## Written task
Starting at the line that contains "Click the Camera Name input field" and continuing to the end of the entries, give those lines again with "toolbar" swapped for "tool strip". Leave everything else unchanged.

## Data for the task

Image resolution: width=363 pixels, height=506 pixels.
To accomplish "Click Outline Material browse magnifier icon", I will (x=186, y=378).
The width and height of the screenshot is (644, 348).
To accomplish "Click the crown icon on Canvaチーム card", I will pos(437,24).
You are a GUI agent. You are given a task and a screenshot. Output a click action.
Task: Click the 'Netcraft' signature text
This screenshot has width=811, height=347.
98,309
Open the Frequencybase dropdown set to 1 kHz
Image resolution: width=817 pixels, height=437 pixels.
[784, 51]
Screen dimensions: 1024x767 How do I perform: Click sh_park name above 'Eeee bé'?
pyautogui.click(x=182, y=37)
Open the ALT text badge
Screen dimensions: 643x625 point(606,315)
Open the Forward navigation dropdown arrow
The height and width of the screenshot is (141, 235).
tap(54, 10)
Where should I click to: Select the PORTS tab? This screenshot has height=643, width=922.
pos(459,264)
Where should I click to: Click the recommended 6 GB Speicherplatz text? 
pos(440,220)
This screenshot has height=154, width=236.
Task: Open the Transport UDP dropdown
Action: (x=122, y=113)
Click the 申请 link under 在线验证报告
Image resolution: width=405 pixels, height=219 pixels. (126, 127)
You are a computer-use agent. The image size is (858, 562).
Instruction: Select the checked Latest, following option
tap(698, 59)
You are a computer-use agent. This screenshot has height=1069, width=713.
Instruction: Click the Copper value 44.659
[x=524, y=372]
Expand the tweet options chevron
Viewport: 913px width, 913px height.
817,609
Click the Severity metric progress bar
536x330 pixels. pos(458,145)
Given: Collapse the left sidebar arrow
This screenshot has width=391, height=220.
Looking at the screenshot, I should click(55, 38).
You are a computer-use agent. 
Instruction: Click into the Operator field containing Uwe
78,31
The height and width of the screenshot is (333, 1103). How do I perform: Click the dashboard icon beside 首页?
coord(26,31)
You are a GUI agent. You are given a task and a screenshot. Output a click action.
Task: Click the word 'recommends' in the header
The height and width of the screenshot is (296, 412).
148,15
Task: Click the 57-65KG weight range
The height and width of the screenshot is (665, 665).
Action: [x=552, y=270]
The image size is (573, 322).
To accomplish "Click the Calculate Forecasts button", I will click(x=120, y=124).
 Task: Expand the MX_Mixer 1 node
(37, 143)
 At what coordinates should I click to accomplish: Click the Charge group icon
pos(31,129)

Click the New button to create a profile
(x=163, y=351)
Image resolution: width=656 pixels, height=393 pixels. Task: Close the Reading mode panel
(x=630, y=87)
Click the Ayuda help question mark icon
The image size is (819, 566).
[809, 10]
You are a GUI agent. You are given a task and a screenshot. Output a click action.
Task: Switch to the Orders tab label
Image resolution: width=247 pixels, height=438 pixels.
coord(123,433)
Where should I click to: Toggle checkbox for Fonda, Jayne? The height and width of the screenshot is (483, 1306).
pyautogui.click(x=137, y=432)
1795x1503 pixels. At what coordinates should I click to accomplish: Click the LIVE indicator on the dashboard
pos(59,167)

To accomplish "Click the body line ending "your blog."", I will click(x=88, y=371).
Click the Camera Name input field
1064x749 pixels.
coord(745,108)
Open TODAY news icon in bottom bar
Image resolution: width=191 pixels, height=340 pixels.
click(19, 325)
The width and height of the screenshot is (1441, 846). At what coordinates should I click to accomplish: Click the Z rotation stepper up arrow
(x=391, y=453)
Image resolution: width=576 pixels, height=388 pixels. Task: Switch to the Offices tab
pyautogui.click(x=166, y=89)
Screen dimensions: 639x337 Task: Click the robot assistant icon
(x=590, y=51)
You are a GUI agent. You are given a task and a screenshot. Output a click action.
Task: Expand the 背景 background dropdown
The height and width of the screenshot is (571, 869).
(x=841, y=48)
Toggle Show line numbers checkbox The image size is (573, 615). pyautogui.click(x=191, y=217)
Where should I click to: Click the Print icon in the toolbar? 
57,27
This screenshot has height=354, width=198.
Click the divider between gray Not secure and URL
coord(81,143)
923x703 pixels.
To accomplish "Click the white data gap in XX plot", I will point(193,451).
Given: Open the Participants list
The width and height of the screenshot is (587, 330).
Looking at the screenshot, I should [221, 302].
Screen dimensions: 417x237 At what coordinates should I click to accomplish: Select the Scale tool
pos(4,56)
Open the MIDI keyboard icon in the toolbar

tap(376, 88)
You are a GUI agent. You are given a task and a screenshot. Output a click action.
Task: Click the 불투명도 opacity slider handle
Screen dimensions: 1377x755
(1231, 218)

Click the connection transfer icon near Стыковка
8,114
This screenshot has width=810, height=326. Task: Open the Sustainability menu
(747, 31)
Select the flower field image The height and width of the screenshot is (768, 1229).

## Expected output
Click the Camera Name input field
1064x749 pixels.
coord(745,108)
Open TODAY news icon in bottom bar
Image resolution: width=191 pixels, height=340 pixels.
click(19, 325)
The width and height of the screenshot is (1441, 846). At what coordinates should I click to accomplish: Click the Z rotation stepper up arrow
(x=391, y=453)
Image resolution: width=576 pixels, height=388 pixels. Task: Switch to the Offices tab
pyautogui.click(x=166, y=89)
Screen dimensions: 639x337 Task: Click the robot assistant icon
(x=590, y=51)
You are a GUI agent. You are given a task and a screenshot. Output a click action.
Task: Expand the 背景 background dropdown
The height and width of the screenshot is (571, 869).
(x=841, y=48)
Toggle Show line numbers checkbox The image size is (573, 615). pyautogui.click(x=191, y=217)
Where should I click to: Click the Print icon in the tool strip? 
57,27
This screenshot has height=354, width=198.
Click the divider between gray Not secure and URL
coord(81,143)
923x703 pixels.
To accomplish "Click the white data gap in XX plot", I will point(193,451).
Given: Open the Participants list
The width and height of the screenshot is (587, 330).
Looking at the screenshot, I should [221, 302].
Screen dimensions: 417x237 At what coordinates should I click to accomplish: Select the Scale tool
pos(4,56)
Open the MIDI keyboard icon in the tool strip

tap(376, 88)
You are a GUI agent. You are given a task and a screenshot. Output a click action.
Task: Click the 불투명도 opacity slider handle
Screen dimensions: 1377x755
(1231, 218)

Click the connection transfer icon near Стыковка
8,114
This screenshot has width=810, height=326. Task: Open the Sustainability menu
(747, 31)
Select the flower field image The height and width of the screenshot is (768, 1229).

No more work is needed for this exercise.